李擎宇淡淡道:“没钱了,就把他们送出宫了,自然会有其他人愿意聘他们为猫侍。”
“不如明珏出点资,给牛膝找个猫侍?”李擎宇玩笑道。
“你想得美!”姜明珏听他似乎在算计自己的小金库,不由得紧张了起来,“我就只剩你给的这两包红包了,不至于刚给我,就又要拿回去了吧?”
他警惕地看着李擎宇。
李擎宇笑得又咳了好几声。
此时他们已经进了寝宫,姜明珏便给他拿药,烧热了后端给他,李擎宇则把怀里的牛膝放在床边暖和的窝里,坐到了床上,从床头的暗格的几大叠书信里拿了一封信,递给了姜明珏,“大哥的信。”
姜明珏立刻惊喜地接了过来,坐在一边拆了起来。
李朔出征后,每月会寄两封信回来,也许正是因此,姜明珏做的那些噩梦逐渐消淡了。
上一次来信,李朔信誓旦旦说年前可以回来,可到了昨天,也没有回来,姜明珏便知道他失了约,生了一天的气,一直到今天早上,李擎宇说有大哥的信来了,他才消了气。
姜明珏一拆信封,几张银票便随着信纸落了出来。
姜明珏一脸问号,打开书信才知道,这是李朔给他的压岁钱,军中没有红包,只能这样给了,除此之外,还说了些祝他身体健康的吉利话,顺便提及自己没有明珏陪伴,在军中很是孤寂云云,最后才小心翼翼提及了自己没有回都的原因,实在是战事捉紧,却没有多说是怎么紧,只着重向他道歉。
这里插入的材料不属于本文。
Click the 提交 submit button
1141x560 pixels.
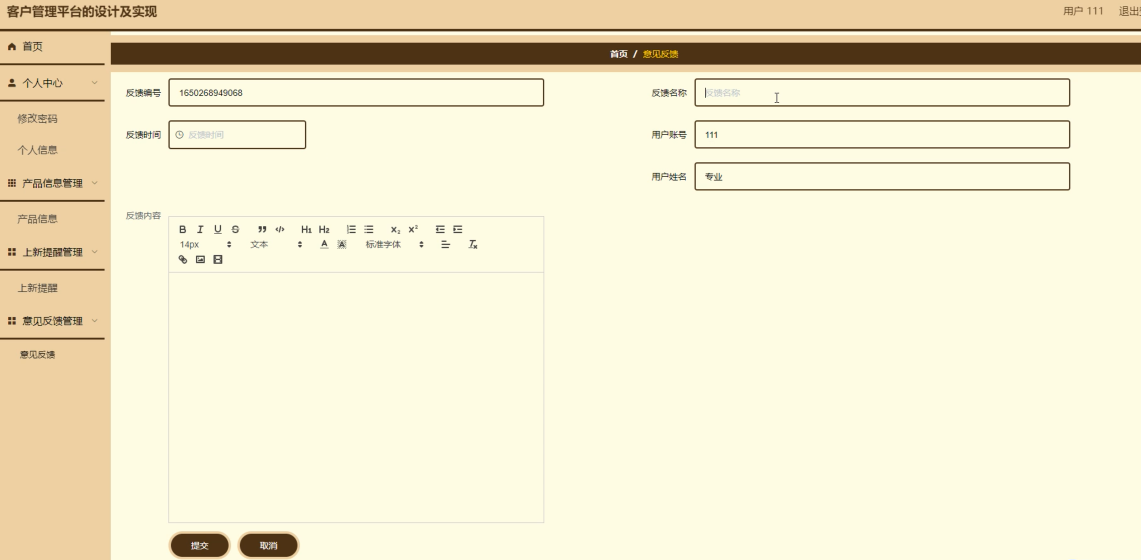click(x=200, y=545)
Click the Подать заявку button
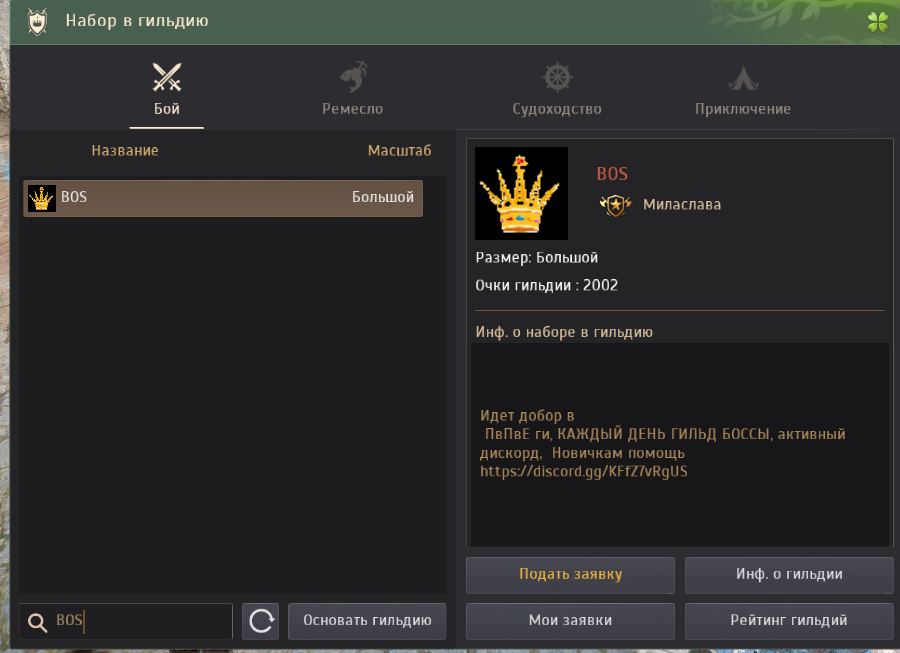 click(571, 574)
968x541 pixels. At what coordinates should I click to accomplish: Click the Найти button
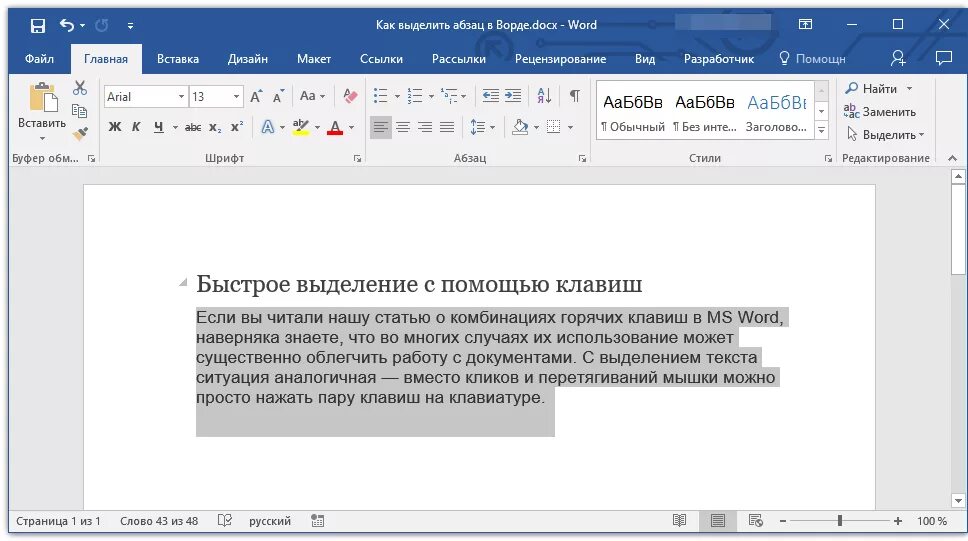(878, 89)
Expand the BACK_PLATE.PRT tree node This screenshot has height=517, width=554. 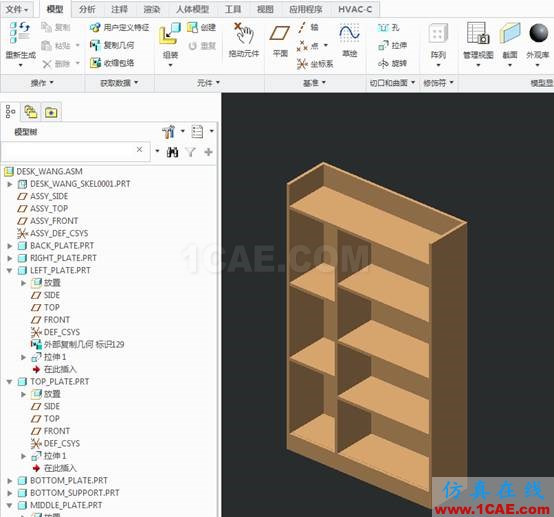10,246
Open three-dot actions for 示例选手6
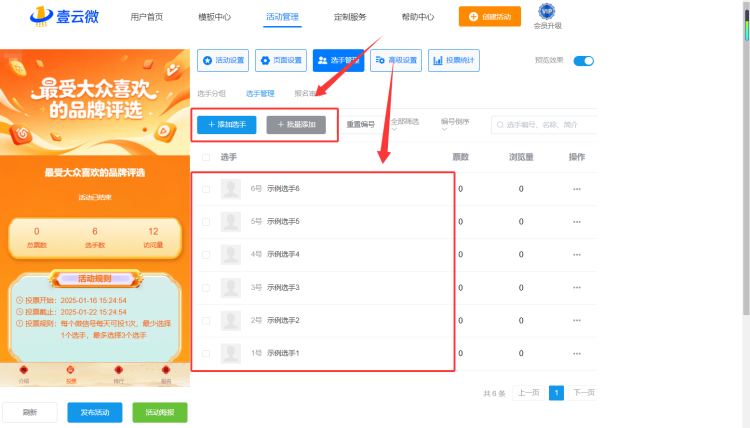 tap(577, 189)
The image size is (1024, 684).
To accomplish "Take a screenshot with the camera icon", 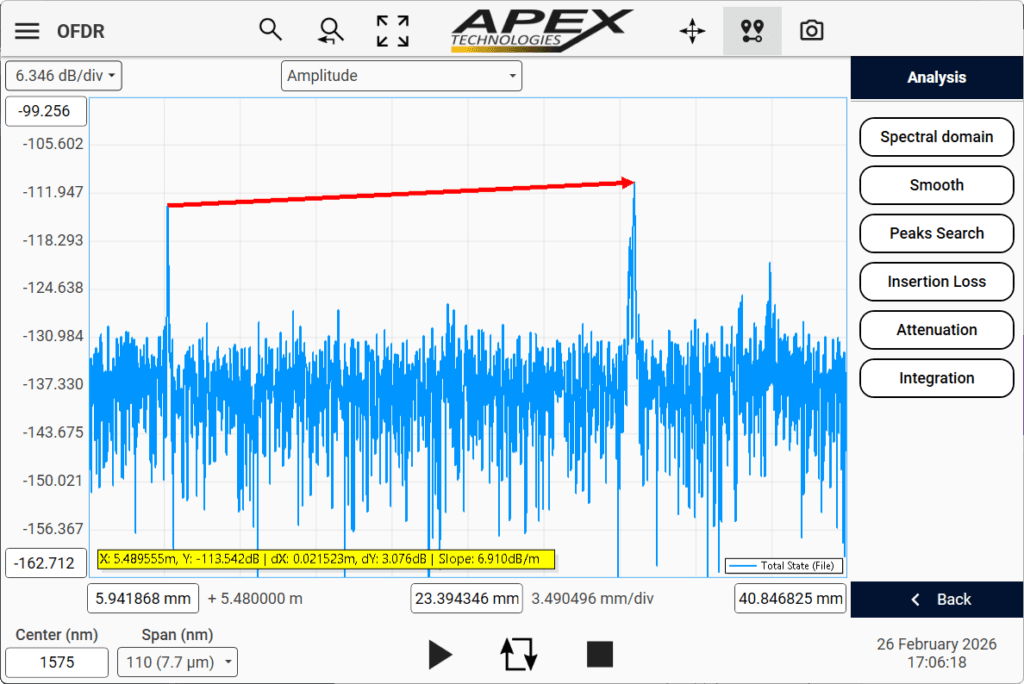I will click(x=811, y=30).
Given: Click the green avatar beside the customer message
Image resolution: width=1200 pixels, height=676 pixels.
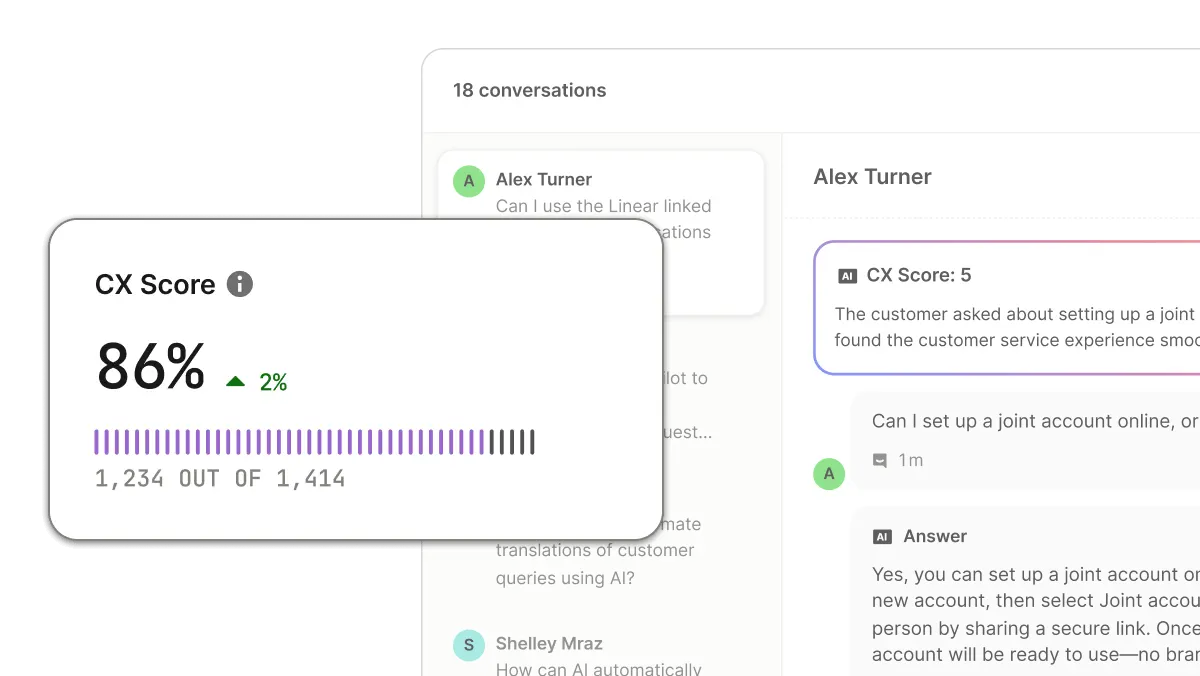Looking at the screenshot, I should pyautogui.click(x=828, y=473).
他哭笑不得,见一旁的李擎宇只是喝药,没有信封,起了比较之心:“皇兄给你寄了信吗?”
“自然是有的。”李擎宇不知他为何问这个问题,咽下最后一口药,垂眼看着他。
“哦。”原来不只有自己有信,姜明珏有些失落,却又很快振作精神,继续问道:“那皇兄有给你压岁钱吗?”
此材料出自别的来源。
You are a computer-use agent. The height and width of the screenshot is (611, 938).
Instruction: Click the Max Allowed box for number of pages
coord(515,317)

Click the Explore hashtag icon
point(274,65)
李擎宇见他手里的银票,终于明白过来,他这是要攀比,便面上装得极为失落,道:“自然没有,我都已年近而立之年了,兄长如何给压岁钱?这个东西,应该是只有小孩有的。”
听到“没有”时,姜明珏脸上不由得扬起了得意的笑来,可一听到“只有小孩有”,他脸上的笑意又荡然无存了,恼羞成怒起来:“谁是小孩?你才是小孩!”
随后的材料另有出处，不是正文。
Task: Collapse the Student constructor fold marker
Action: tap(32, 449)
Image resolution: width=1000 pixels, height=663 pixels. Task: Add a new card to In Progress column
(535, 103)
李擎宇放下手中的药碗,笑着伸手把他搂进了怀里:“好了,别再气了,刚刚是不是吃得太饱了?我帮你揉揉肚子。”
闻言,姜明珏勉强缓和了神色,谁知,李擎宇像是忍不住了一般,“小孩”两个字又冒了出来。
姜明珏又瞪大眼怒视他,可李擎宇捂过药碗的手极为温热,揉肚皮的动作又很熟练,舒服得他不愿动弹,便只是瞪了他一眼,就迷迷瞪瞪眯上了眼。